枕崎6:04発の列車に乗るため、6時前にフロントに鍵を置いて駅に向かいます。この日の枕崎の日の出は6:30過ぎのため、辺りはまだ静かで真っ暗です。駅前に停車中の枕崎発鹿児島中央行きのバスの案内放送が響き渡ります。

枕崎駅

枕崎駅入口

枕崎駅 駅名標

枕崎駅は本土最南端の終着駅です。今回の鉄道での目的地である本土最北端の稚内駅の看板がありました。

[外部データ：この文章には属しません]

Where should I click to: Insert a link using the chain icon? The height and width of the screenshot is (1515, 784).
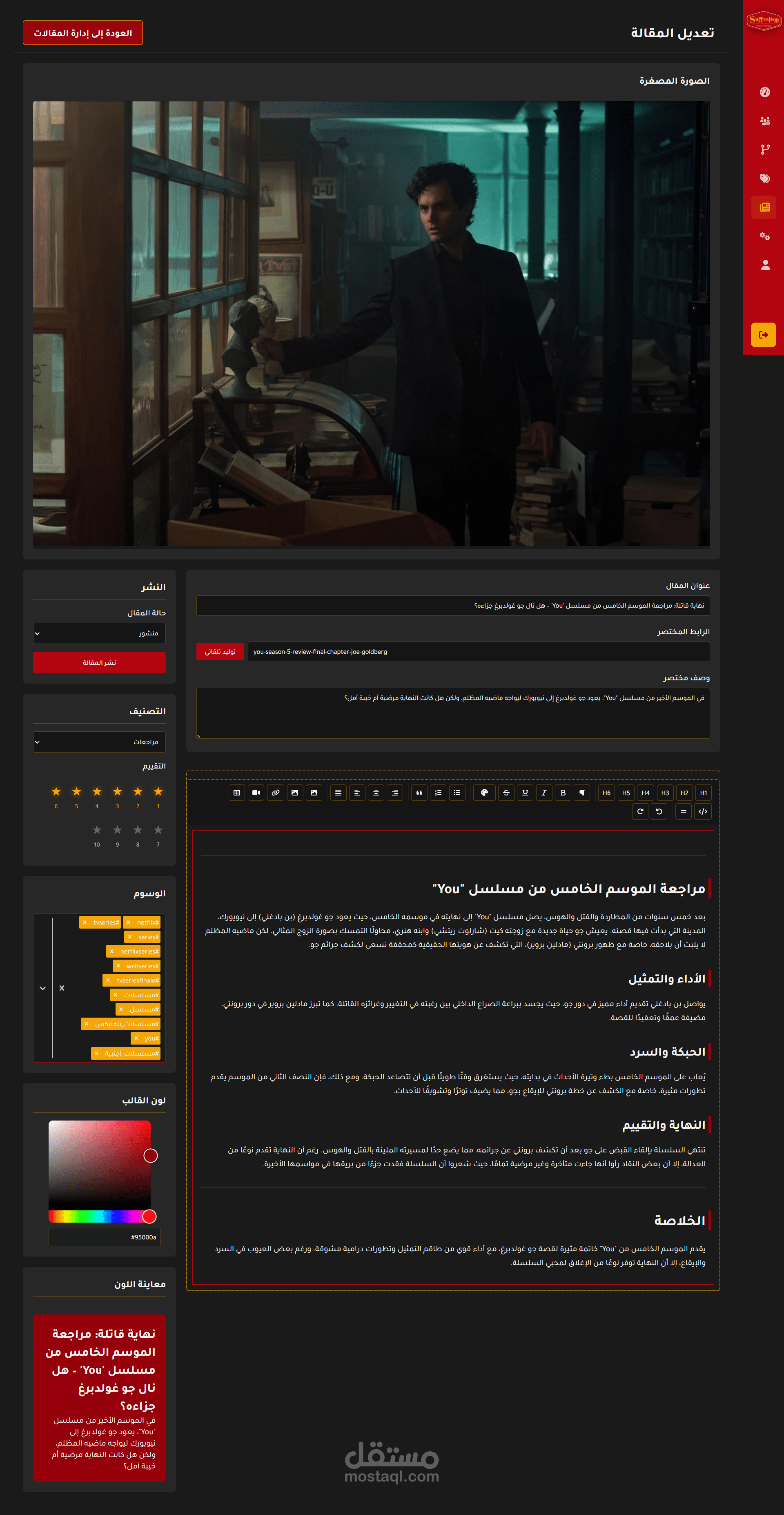pyautogui.click(x=275, y=792)
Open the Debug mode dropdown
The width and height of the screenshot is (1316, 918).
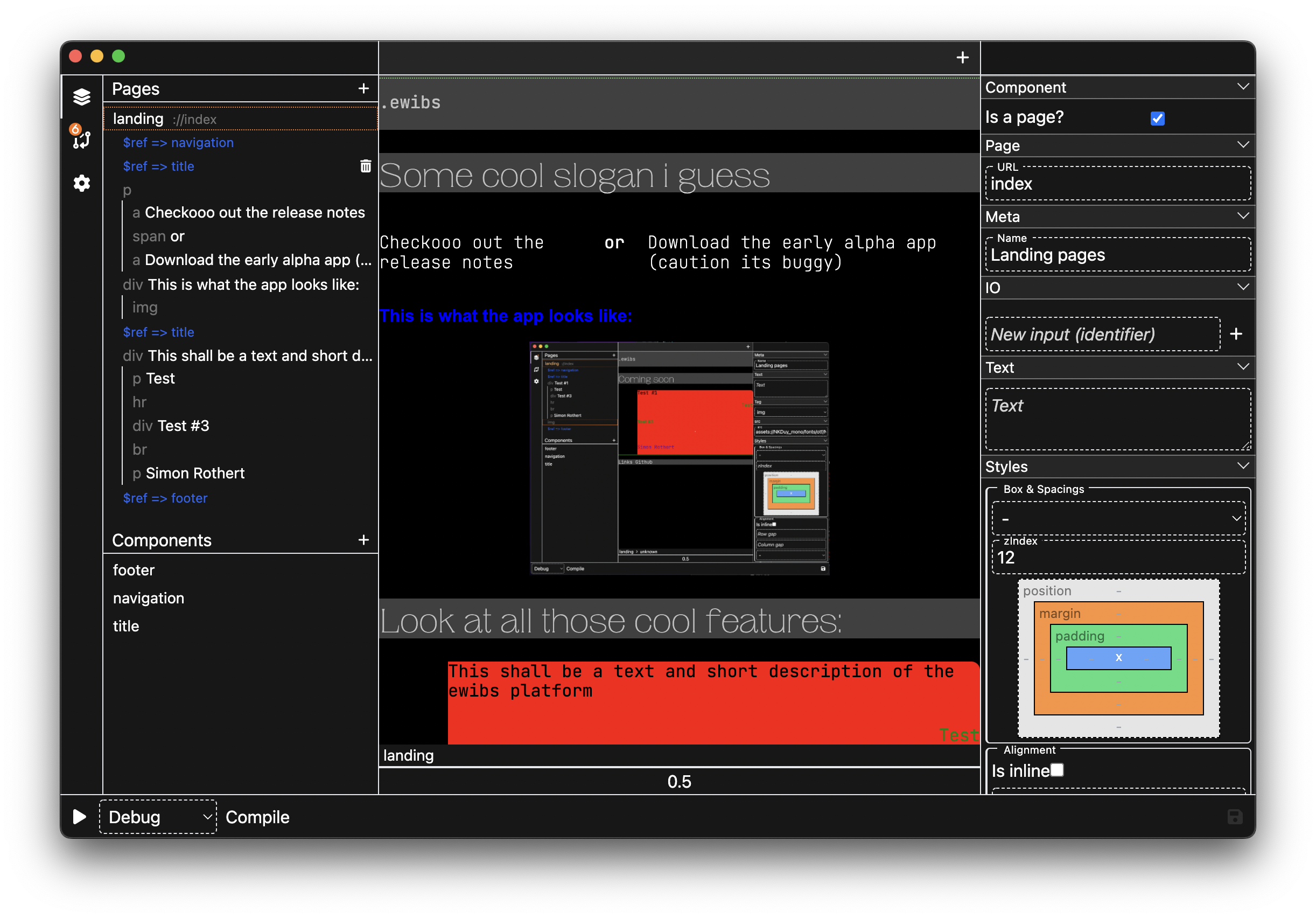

これから2日間、列車に乗りっぱなしの旅が始まります。

ちなみに始発ではなく2番目の列車ですが、筆者が乗車したタイミング(6:00頃)では乗客は誰もいませんでした。平日であればいるのでしょうか?

無人駅なので乗るときに乗車駅証明書を発券するのだと思っていましたが、1日目同様に列車の発券機からは出てこず。動画編集で録画を見返してて気づきましたが、駅の方にも発券機らしき箱があるので、そちらから発券するのかもしれません。

南と北の始発・終着駅(枕崎版)

南と北の終着駅の看板があります。もう片割れは稚内にもあります。

指宿枕崎線 普通 鹿児島中央行き

指宿枕崎線

6:04枕崎発 → 8:53鹿児島中央着

指宿枕崎線 路線図

指宿枕崎線はJR九州の鹿児島中央から指宿を経て枕崎へと至る路線で、JRや普通鉄道で最南を通る路線です。また、今回の旅では唯一の普通列車となります。

車窓 開聞岳

指宿付近までは昨日も何度も見かけた開聞岳を右手に見つつ進んでいきます。この日も山の頂上付近は残念ながら雲がかっていました。

西頴娃駅

列車交換ができる最初の駅である西頴娃駅。指宿枕崎線の末端部は枕崎を出発してから西頴娃駅まで、ずっと単線の棒線駅で信号場は無いため行き違いが出来ません。

西大山駅(車内)

昨日先行して訪れた西大山駅。日本最南端の駅の標がちらっと窓に写っています。

車窓 桜島

指宿駅を過ぎると列車は速度を上げ、今度は右手に桜島が見えてきます。ちなみに今回の旅では桜島は車内からしか見えません。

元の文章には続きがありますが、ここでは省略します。